Verizon's Seidenberg offers pro-cable comments on FCC's broadband plans

The FCC's push to regulate the Internet is creating allies from competitors. Verizon CEO Ivan Seidenberg, certainly no fan of the cable industry, delivered some very cable-friendly comments when addressing the Economics Club in Washington, D.C.

"The FCC has proposed basically an unimaginative and overbearing set of rules" that "will cause uncertainty in the marketplace, create disincentives for investment" and generally slow the U.S. telecommunications industry, he said. Besides opposing the FCC action, Verizon and other providers would like Congress to step in and take charge with a new Telecommunications Act.
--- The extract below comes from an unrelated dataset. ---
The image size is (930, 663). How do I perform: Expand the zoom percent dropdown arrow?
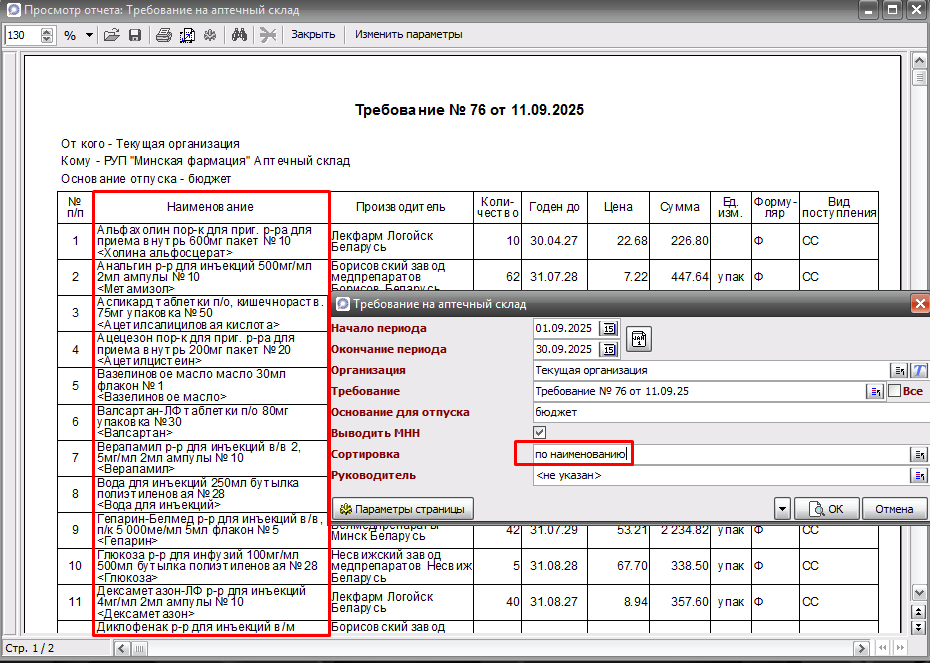[x=90, y=35]
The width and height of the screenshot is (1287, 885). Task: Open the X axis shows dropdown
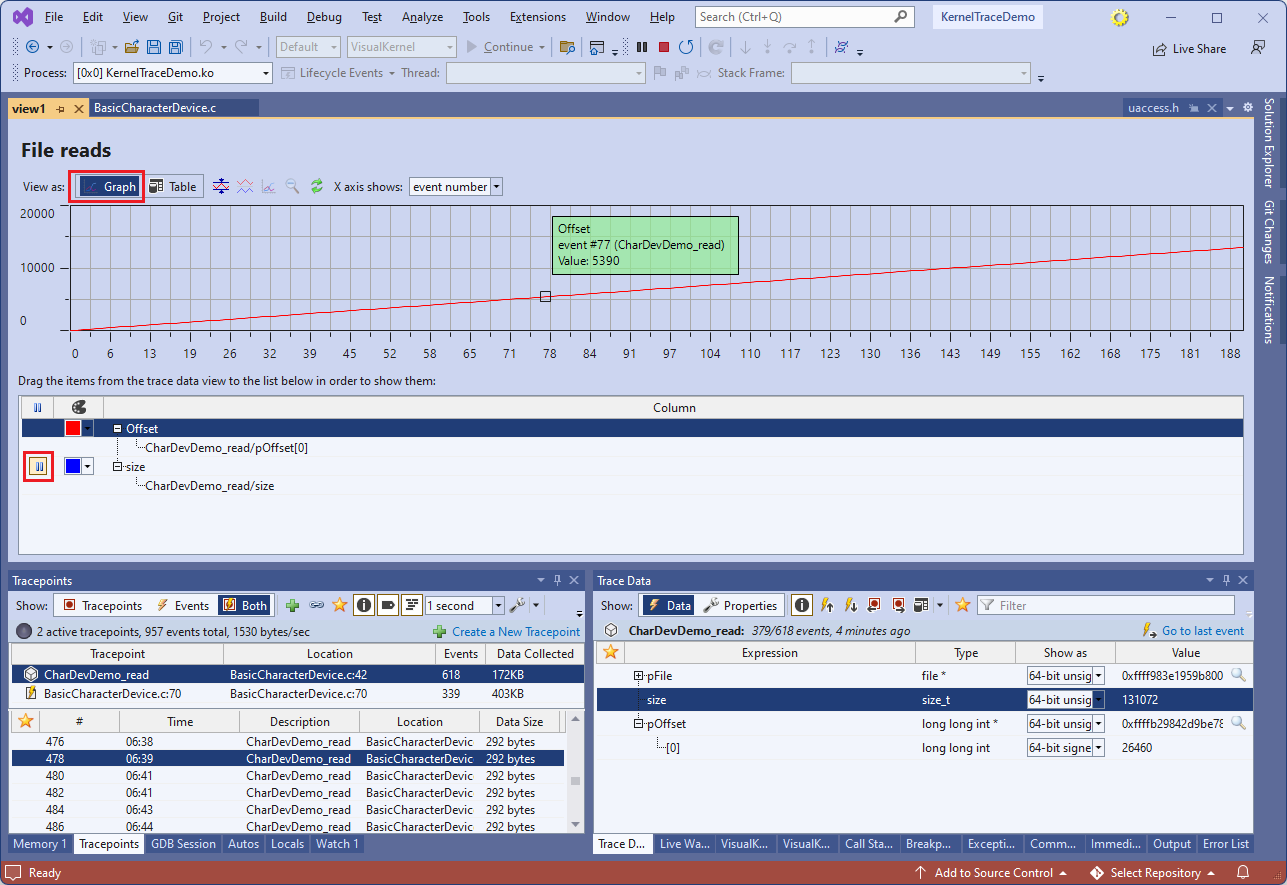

That desire is self-serving, according to Karl Bode, writing in Broadband Reports, because Verizon and its allies "know that they'll be the ones writing it. As such, they'll ensure that the FCC is all but toothless when it comes to actually protecting consumers, and they'll also ensure that any pro-consumer language in any Act rewrite is chock full of loopholes."

Speaking of loopholes and the FCC (what a segue!) DirecTV is sounding alarms that a merged Comcast-NBC Universal could develop an "online loophole" to stream exclusive NBC content to Internet subscribers. The satellite provider used the MSO's "terrestrial loophole" that keeps Philadelphia sporting events off satellite services as an example of what might happen.

"Our concern is Comcast using the NBC programming that it would own to be anti-competitive in the pay TV market," said Stacy Fuller, DirecTV's VP-regulatory affairs.